Autonomous Control of a Particle Accelerator using Deep Reinforcement
Learning
- URL: http://arxiv.org/abs/2010.08141v2
- Date: Sun, 20 Dec 2020 00:42:39 GMT
- Title: Autonomous Control of a Particle Accelerator using Deep Reinforcement
Learning
- Authors: Xiaoying Pang, Sunil Thulasidasan, Larry Rybarcyk
- Abstract summary: We describe an approach to learning optimal control policies for a large, linear particle accelerator.
The framework consists of an AI controller that uses deep neural nets for state and action-space representation.
Initial results indicate that we can achieve better-than-human level performance in terms of particle beam current and distribution.
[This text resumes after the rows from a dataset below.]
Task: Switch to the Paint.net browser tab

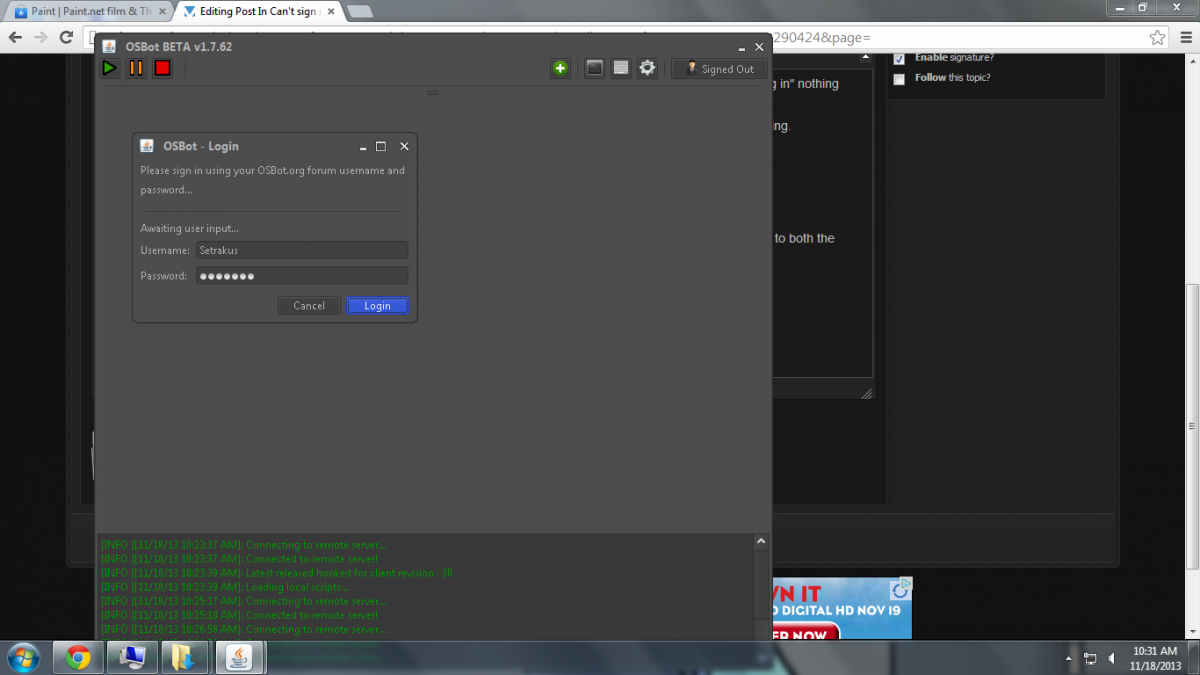Action: [x=90, y=12]
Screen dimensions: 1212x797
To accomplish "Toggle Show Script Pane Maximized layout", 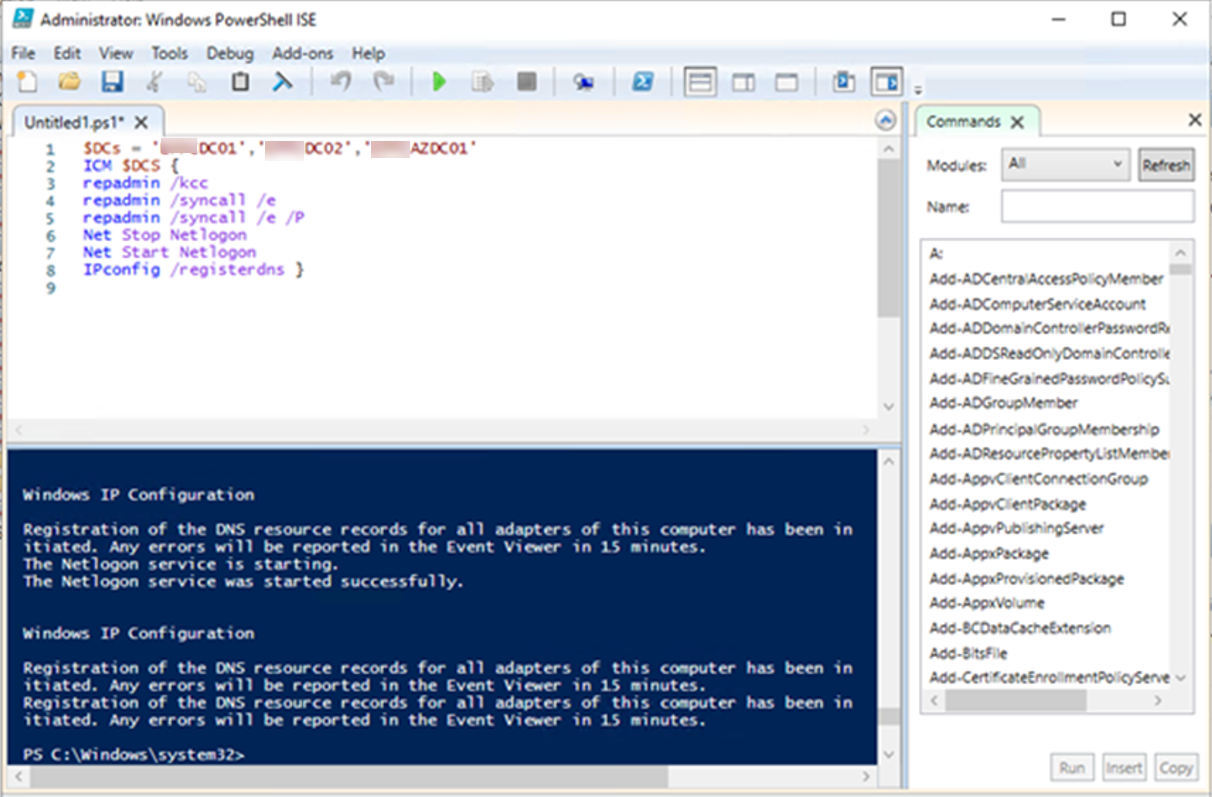I will click(787, 83).
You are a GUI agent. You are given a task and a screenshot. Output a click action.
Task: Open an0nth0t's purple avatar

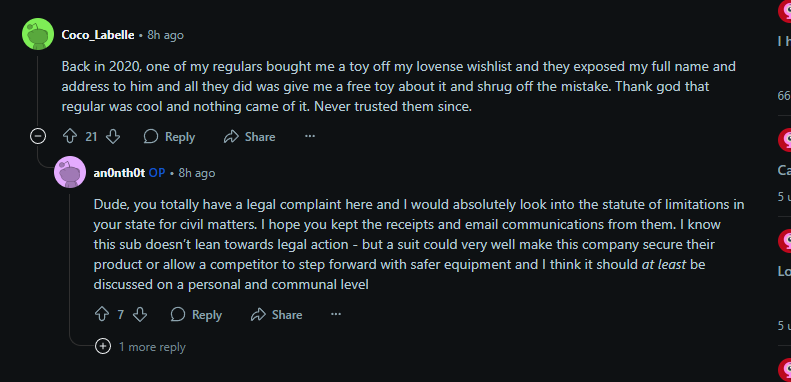[x=70, y=172]
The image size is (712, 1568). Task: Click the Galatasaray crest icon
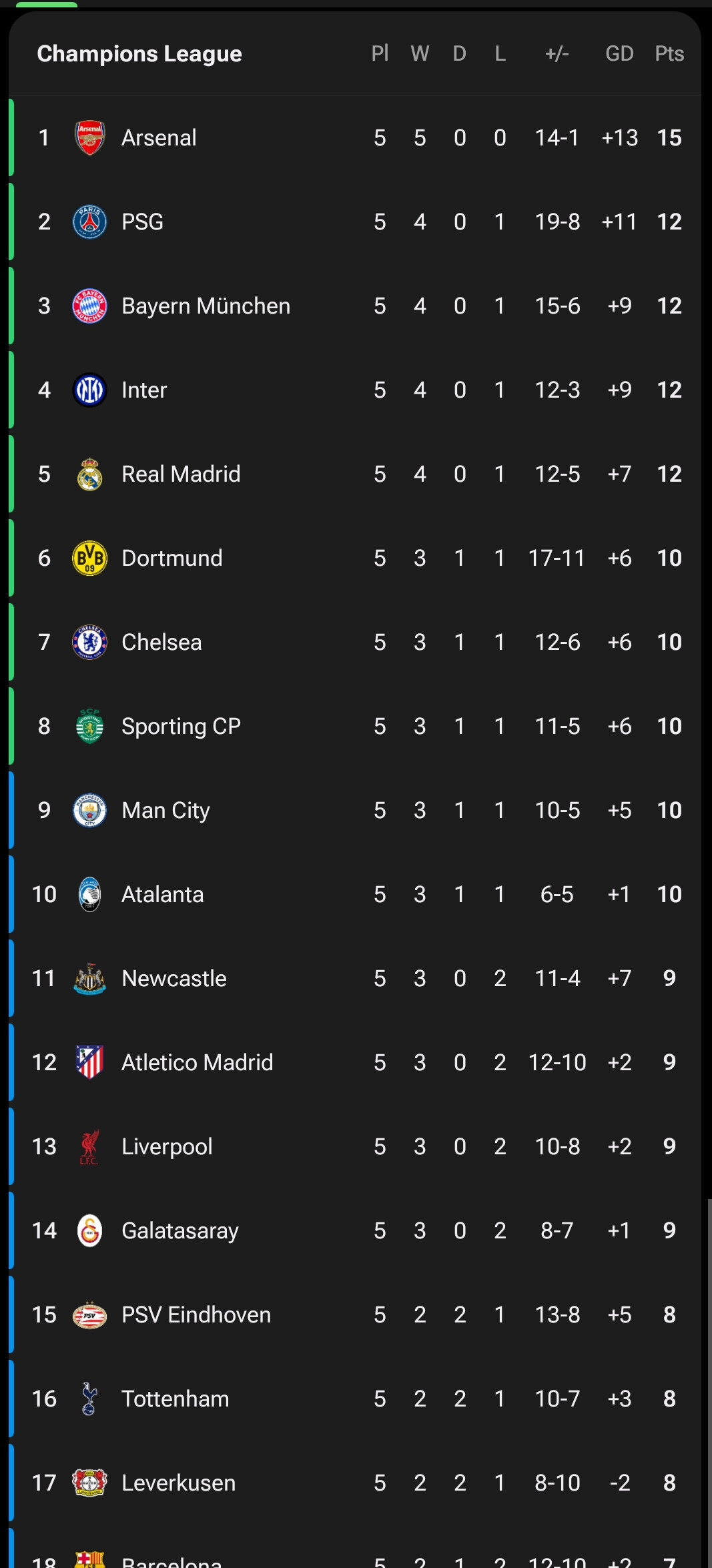coord(89,1231)
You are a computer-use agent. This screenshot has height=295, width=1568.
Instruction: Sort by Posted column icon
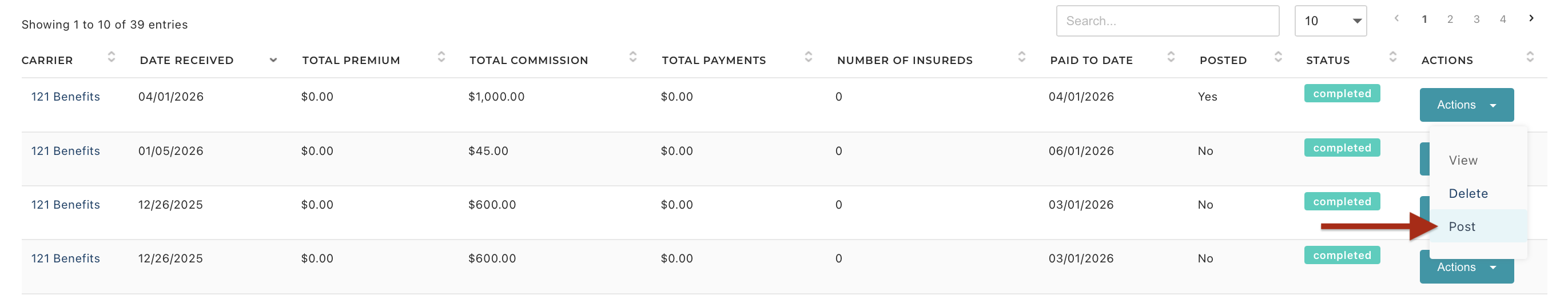click(x=1278, y=57)
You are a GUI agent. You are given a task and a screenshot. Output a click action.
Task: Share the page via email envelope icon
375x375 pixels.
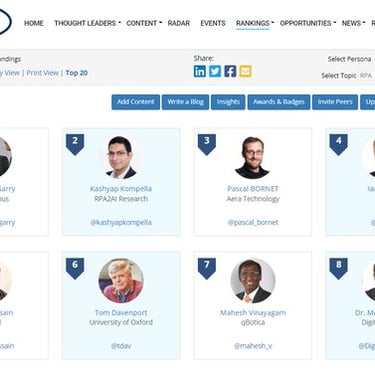(245, 71)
- Score: 2.062593640149623
- License: http://arxiv.org/licenses/nonexclusive-distrib/1.0/
- Abstract: We describe an approach to learning optimal control policies for a large,
linear particle accelerator using deep reinforcement learning coupled with a
high-fidelity physics engine. The framework consists of an AI controller that
uses deep neural nets for state and action-space representation and learns
optimal policies using reward signals that are provided by the physics
simulator. For this work, we only focus on controlling a small section of the
entire accelerator. Nevertheless, initial results indicate that we can achieve
better-than-human level performance in terms of particle beam current and
distribution. The ultimate goal of this line of work is to substantially reduce
the tuning time for such facilities by orders of magnitude, and achieve
near-autonomous control.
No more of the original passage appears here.